Work to complete — The exercise calls for the lines from the one containing "Image resolution: width=334" to the end of the data below to be output exactly, pictures excluded.
'''
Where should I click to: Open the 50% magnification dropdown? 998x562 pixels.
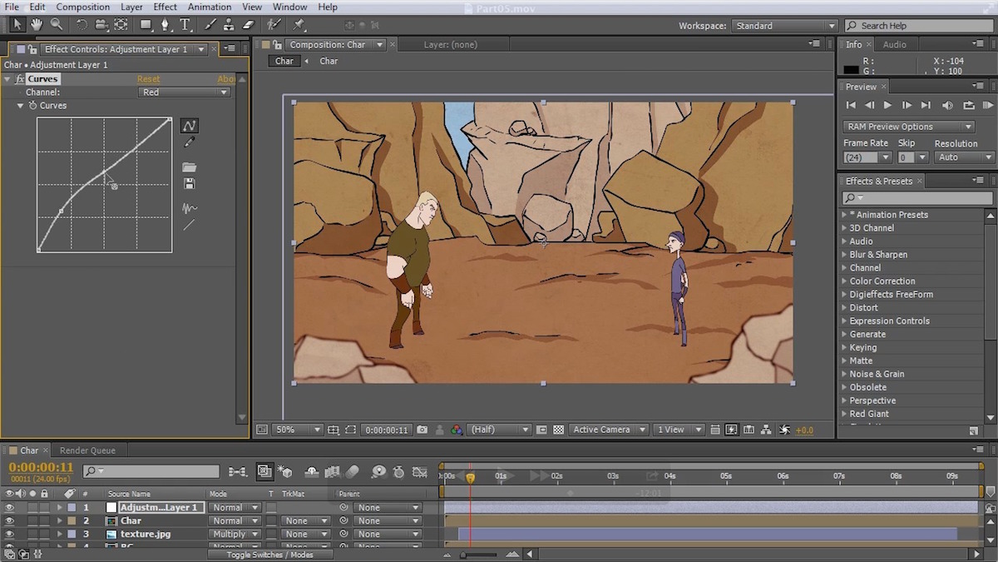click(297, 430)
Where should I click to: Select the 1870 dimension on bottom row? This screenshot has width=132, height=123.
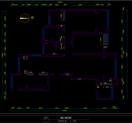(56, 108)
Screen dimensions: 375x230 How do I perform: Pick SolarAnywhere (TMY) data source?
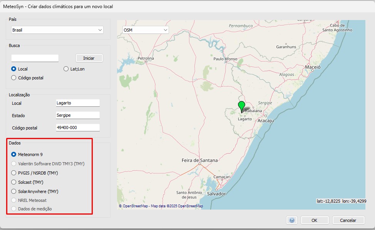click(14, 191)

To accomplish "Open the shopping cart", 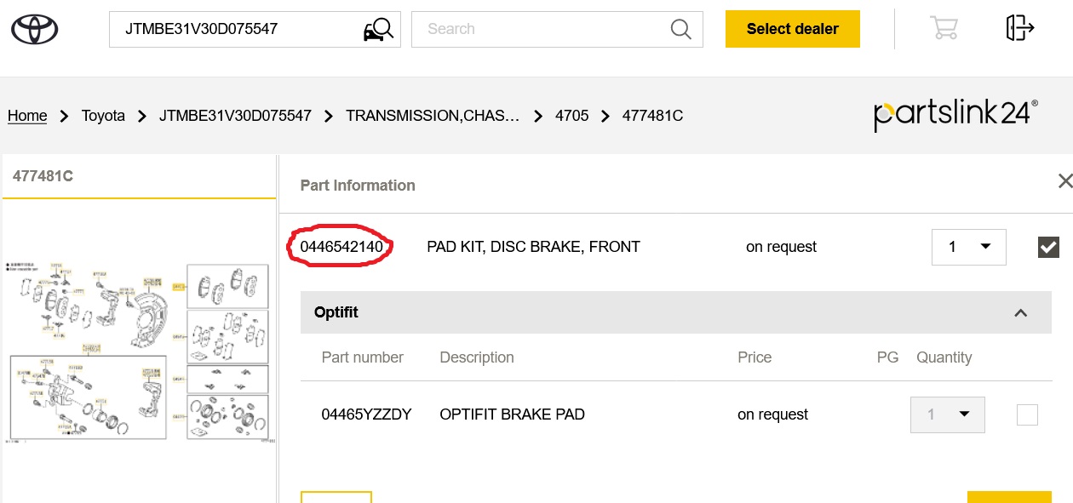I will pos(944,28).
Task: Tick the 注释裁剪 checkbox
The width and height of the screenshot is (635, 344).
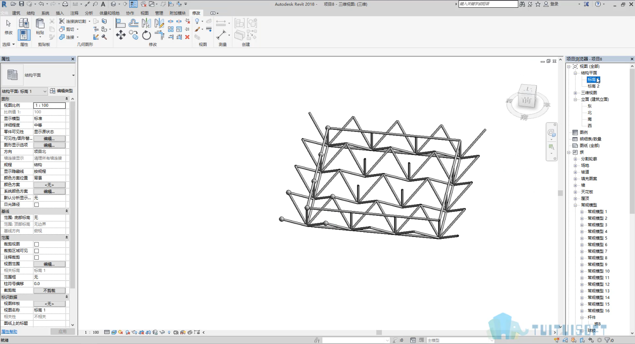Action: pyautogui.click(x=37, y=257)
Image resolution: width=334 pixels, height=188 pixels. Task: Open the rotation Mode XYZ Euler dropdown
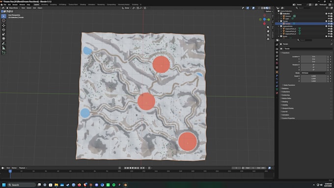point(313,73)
'''
Reply to the task —
Image resolution: width=334 pixels, height=188 pixels. Task: Open the rotation Mode XYZ Euler dropdown
point(313,73)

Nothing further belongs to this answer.